課題文 1 =
「相棒」第15話のあらすじでは、真子の事件は顔見知りの犯行だと疑われています。その理由を本文に基づいて説明してください。
課題文 2 =
「相棒」第15話のあらすじを、最後の文の後から書き継いでください。

読解文 =
▼▼▼
日本で100番目に早い(たぶん)、「相棒season14」第15話「警察嫌い」(2月10日放送)ネタバレ批評(レビュー)。
<ネタバレあらすじ>
ある朝、今日も伊丹が事件現場に駆け付けていた。
伊丹は普段の渋面を崩すことなくブルーシートに覆われる現場のマンションへと乗り込んで行く。
そんな事件現場を向かい側のマンションから覗き込む人影が。
人影はその様子を目にするなり舌打ちを繰り返す。
現場であるマンションの一室に辿り着いた伊丹。
其処には米沢が先着していた。
米沢によれば、被害者は共和堂大学政経学部に在籍する女子大生・色川真子(澄音)。
室内を一瞥した伊丹はその金回りの良さに舌を巻く。
その日の昼のことである。
公務員の青木(浅利陽介)は上司から真子の事件について聞かれ不機嫌さを隠そうともしていなかった。
この青木こそ真子のマンションの向かい側の住人であり、舌打ちを繰り返した当人である。
同じ頃、ホテルのラウンジでは角田(山西惇)が苦い顔である人物と対峙していた。
その相手は広域暴力団「伊縫組」の組長・伊縫剛(上杉祥三)。
伊縫は角田から真子殺害について情報を引き出そうとしていたのだ。
それもその筈、真子は伊縫が愛人に産ませた娘であった。
伊縫は真子殺害犯の早期逮捕を願っているのだそうだが……。
事情を角田から聞かされた右京(水谷豊)と冠城(反町隆史)が捜査に乗り出した。
真子の死因はガウンの紐による絞殺。
死亡推定時刻は23時から0時の間。
ただし、真子が風呂上りであったことから顔見知りの犯行が疑われているらしい。
また、第一発見者は同じ大学の同級生男子。
とはいえ、恋人ではなく真子のアッシー君だったのだそうだ。
これを聞いた右京は自身の乗り出すべき事件では無いと判断するのだが、冠城に押し切られるように犯行現場へ連れ出される。
渋々ながら犯行現場を見回した右京、向かい側のマンションの人影に目を留めることに。
その人影は真子の部屋を凝視していたのだ。
そう、青木だ。
こうして青木を訪ねた右京たち、彼は右京たちを軽くあしらいつつ「犯行を目撃した」と驚くべき証言を行う。
ところが、目撃した内容については「協力する気はない」と拒否し始めてしまう。
そんな中、伊丹たちが3人の被疑者を検挙した。
それぞれがそれぞれに疑わしき点があり、誰が犯人とは絞り込めないらしい。
まずは、第一発見者で真子のアッシーである谷純一郎。
なんと、真子のガウンから谷の指紋と汗が検出されたのだ。
だが、谷によればトイレを借りた際に我慢し切れずガウンに頬ずりしてしまったのだと言う。
▲▲▲
データセットの記録:
▼▼▼
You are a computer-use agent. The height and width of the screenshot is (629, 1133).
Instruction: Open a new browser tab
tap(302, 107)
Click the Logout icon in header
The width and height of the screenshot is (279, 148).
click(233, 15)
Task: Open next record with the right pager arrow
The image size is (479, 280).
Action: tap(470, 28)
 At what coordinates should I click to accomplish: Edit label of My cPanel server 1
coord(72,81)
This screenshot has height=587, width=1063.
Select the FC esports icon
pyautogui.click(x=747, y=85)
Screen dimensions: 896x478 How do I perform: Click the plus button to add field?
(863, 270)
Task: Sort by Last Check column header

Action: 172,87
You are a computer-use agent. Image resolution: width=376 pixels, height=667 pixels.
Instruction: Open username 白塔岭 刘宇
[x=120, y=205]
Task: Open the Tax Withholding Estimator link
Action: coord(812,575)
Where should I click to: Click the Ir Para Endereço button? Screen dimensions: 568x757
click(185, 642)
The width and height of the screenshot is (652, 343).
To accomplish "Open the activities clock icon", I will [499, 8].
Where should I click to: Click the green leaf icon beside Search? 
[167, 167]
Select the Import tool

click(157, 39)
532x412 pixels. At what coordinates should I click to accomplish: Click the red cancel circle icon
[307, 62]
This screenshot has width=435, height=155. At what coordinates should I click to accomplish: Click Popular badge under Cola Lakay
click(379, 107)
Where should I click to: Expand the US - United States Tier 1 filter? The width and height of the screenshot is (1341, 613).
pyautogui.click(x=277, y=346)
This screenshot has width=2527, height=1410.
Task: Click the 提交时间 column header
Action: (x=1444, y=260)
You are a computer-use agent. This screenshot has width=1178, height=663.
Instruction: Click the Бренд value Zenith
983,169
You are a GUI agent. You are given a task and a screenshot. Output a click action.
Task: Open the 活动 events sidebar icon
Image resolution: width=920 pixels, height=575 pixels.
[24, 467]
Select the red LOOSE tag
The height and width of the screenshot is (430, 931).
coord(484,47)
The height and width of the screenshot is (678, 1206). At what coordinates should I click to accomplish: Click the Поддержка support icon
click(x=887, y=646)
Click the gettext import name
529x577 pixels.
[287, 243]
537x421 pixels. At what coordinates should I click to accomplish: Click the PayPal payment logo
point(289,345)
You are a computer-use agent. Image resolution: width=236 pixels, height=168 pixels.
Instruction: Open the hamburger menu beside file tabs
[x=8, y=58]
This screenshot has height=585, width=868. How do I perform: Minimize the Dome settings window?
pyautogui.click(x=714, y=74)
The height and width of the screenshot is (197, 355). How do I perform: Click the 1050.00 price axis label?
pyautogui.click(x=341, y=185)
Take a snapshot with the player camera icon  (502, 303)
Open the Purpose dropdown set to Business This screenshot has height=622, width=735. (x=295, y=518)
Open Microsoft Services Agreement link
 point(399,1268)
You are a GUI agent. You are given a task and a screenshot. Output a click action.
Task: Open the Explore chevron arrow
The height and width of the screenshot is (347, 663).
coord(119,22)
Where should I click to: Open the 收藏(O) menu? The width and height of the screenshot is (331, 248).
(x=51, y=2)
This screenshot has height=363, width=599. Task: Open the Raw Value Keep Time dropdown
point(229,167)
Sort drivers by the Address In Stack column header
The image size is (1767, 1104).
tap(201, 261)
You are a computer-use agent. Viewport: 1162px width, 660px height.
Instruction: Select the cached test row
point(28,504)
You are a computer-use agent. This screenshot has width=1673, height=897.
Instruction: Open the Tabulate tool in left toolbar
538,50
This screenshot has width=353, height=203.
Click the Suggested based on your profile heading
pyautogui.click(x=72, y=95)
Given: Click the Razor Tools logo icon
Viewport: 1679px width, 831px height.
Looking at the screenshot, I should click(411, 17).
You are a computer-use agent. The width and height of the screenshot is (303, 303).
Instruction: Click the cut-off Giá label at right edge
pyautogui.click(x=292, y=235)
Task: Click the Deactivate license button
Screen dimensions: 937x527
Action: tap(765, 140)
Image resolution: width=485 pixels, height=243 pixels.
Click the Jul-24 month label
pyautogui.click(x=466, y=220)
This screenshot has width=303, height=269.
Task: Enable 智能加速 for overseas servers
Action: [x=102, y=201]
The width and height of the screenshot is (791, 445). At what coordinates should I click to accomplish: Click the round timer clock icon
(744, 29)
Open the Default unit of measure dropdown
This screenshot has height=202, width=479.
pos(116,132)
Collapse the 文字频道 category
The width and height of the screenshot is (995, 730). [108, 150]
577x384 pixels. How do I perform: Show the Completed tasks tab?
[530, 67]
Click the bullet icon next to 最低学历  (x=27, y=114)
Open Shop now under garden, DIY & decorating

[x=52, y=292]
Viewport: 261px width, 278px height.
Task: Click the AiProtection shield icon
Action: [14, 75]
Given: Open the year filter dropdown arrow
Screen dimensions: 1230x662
▲▲▲
解答 1 =
真子が風呂上がりの状態だったことから、顔見知りの犯行が疑われています。

解答 2 =
当然、殺害は否定している。
続いて、真子の恋人を名乗る森下美緒。
どうやら真子はバイセクシャルだったようだ。
美緒は真子宛に「お前、ぶち殺してやるからな」とのメールを送信していた。
どうやら、2人の仲は上手く行っていなかったらしい。
美緒によれば訪問した時点で真子は入浴中だったのだそうだが……これまた殺害は否定している。
そして石川敬三、真子のバイト先であるペットショップの常連客であった中年男性だ。
とはいえ、石川の狙いはペットよりは真子自身だったようだが。
犯行当日も石川はSMグッズを多数持参し真子宅を訪れていた。
ところが、其処には死亡した真子が横たわっていたと言う。
これも殺害は否定している。
なるほど、3人ともに怪しいが決定打は特にない状況であった。
ところが翌朝、事件はさらに混迷の度合いを深めることに。
なんと、被疑者3人が3人共に犯行を認めてしまったのだ。
つまり、3人の中に真犯人が居たとしても残る2人が自白を強要されてしまったことになる。
これは大問題だ。
右京は3人の被疑者の担当を変えて再度取調べを行うべきではないかと伊丹に提案。
しかし、伊丹はこれを丁重に拒絶する。
実は、伊丹は目撃者である青木を頼りにしていたのだ。
なにしろ青木が全てを目撃したのならばその証言ひとつで解決するのだから。
右京たちと共に青木を訪ねた伊丹。
ところが、青木はあっさりと証言を拒否する。
当初は自信満々だった伊丹だがみるみる青褪め、次いで紅潮し始めた。
見かねた冠城は「証言に自信が無いんでしょう」と青木に揺さぶりをかける。
だが、逆に青木から「ビデオもありますよ、犯人の顔もバッチリです!!まっ、協力しませんけどね」と反撃されてしまうことに。
「何があったの?」
職場に戻った青木、上司から尋ねられたその顔は怒りに震えていた。
どうやら、先程の遣り取りは青木にとってよほど腹が立つことだったらしい。
上司によれば、青木の父も警察官なのだそうだが……。
一方、青木の協力を得られなかった伊丹たちは「盗撮容疑で令状を取って青木のビデオを押収する方法」を目論む。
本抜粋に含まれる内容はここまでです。